(Stored data)
_ _ _ _

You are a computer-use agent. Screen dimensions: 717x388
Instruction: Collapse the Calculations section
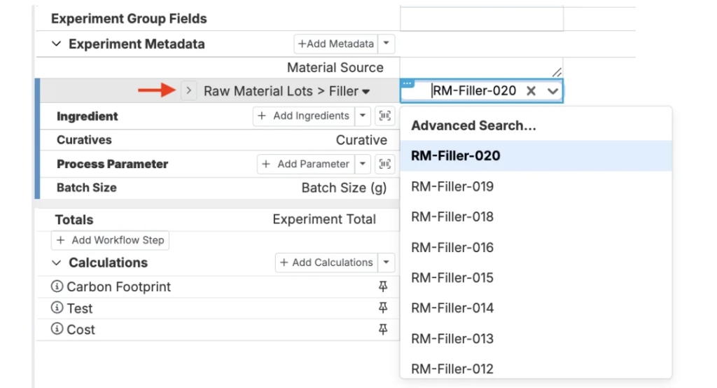[56, 263]
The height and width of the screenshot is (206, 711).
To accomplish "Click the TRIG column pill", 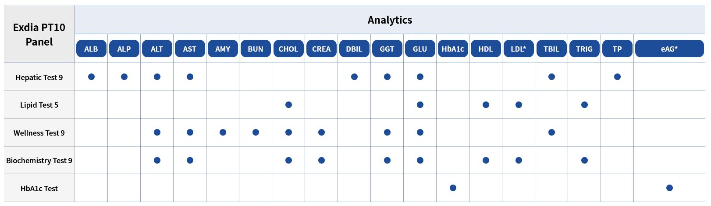I will pos(584,49).
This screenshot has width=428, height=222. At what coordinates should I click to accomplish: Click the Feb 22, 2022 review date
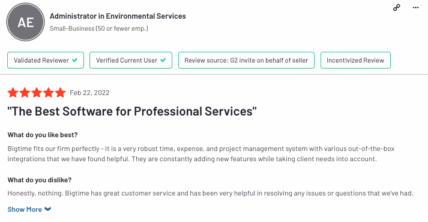tap(89, 93)
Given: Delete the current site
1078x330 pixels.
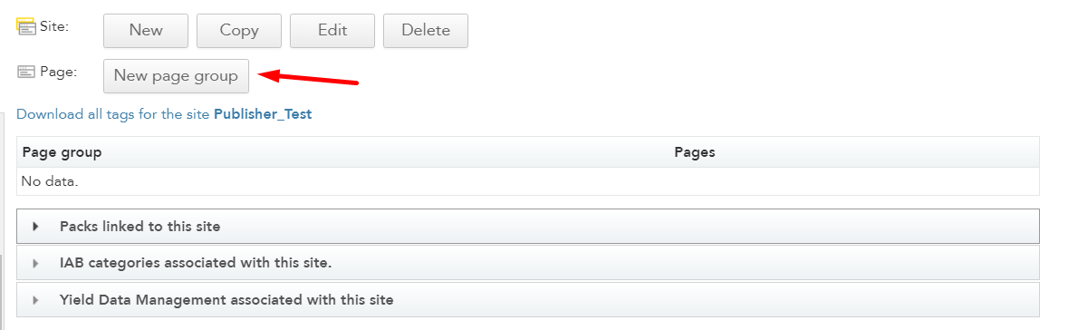Looking at the screenshot, I should [426, 30].
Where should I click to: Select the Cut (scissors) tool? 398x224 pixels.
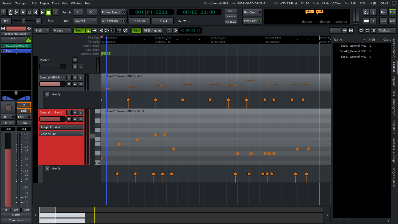[x=101, y=30]
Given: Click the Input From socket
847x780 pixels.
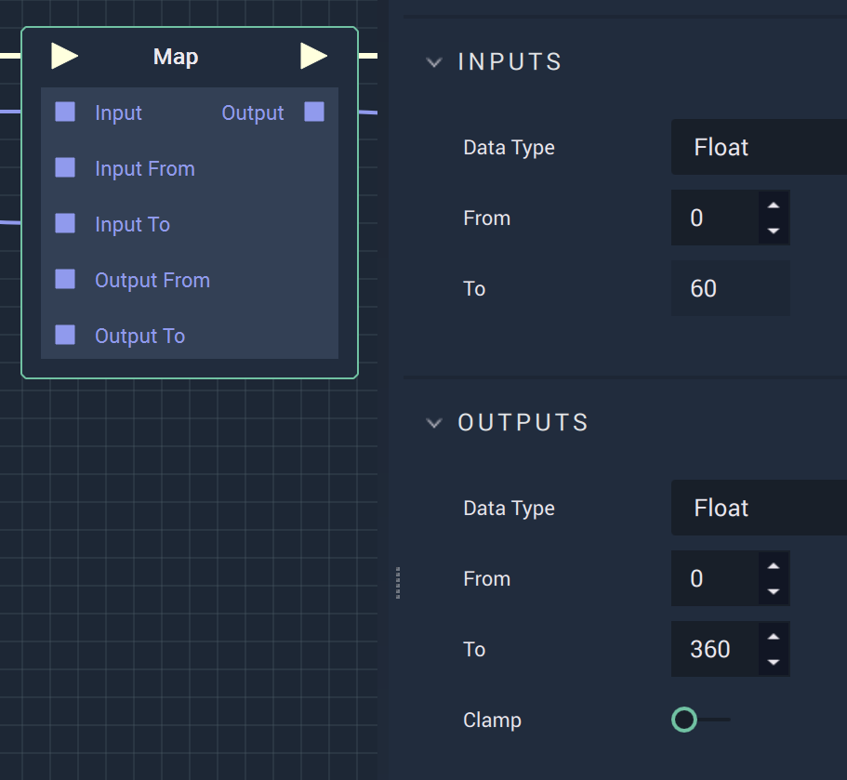Looking at the screenshot, I should [65, 168].
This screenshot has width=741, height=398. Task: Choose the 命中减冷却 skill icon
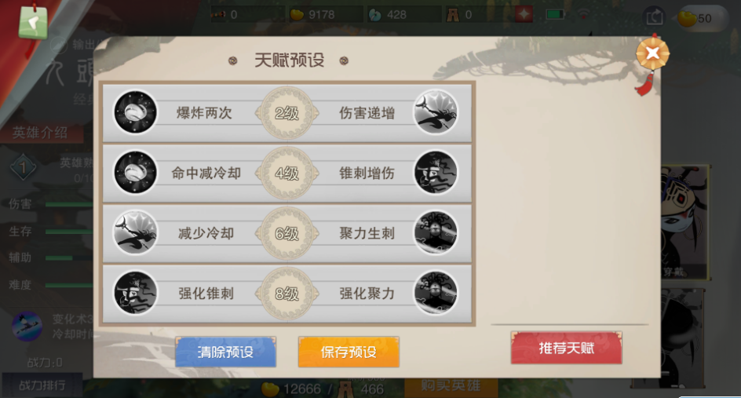pyautogui.click(x=135, y=173)
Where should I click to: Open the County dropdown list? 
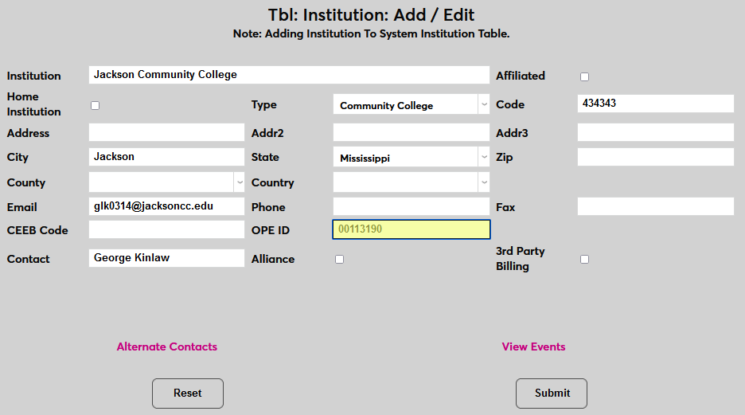pyautogui.click(x=166, y=182)

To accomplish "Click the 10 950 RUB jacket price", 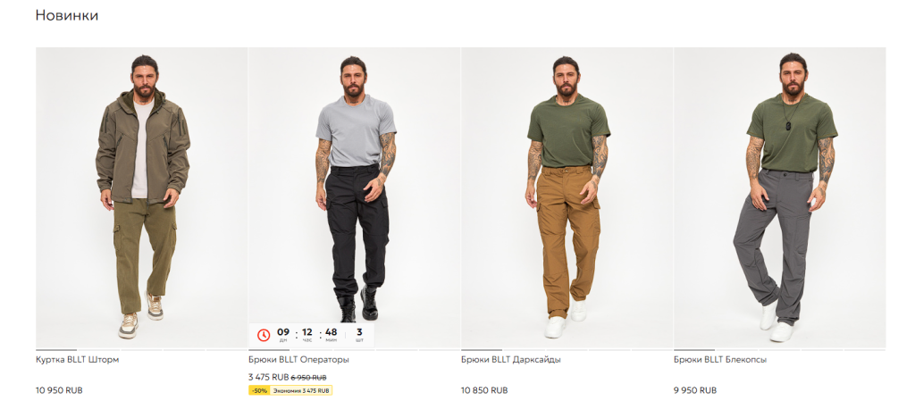I will click(x=59, y=390).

_ _ _ _

▶ **What the exercise asks**: Scanning the data above, copy out every line where "Given" is found.

▶ **Task result**:
Given: Delete the current site
Given: Click the Input From socket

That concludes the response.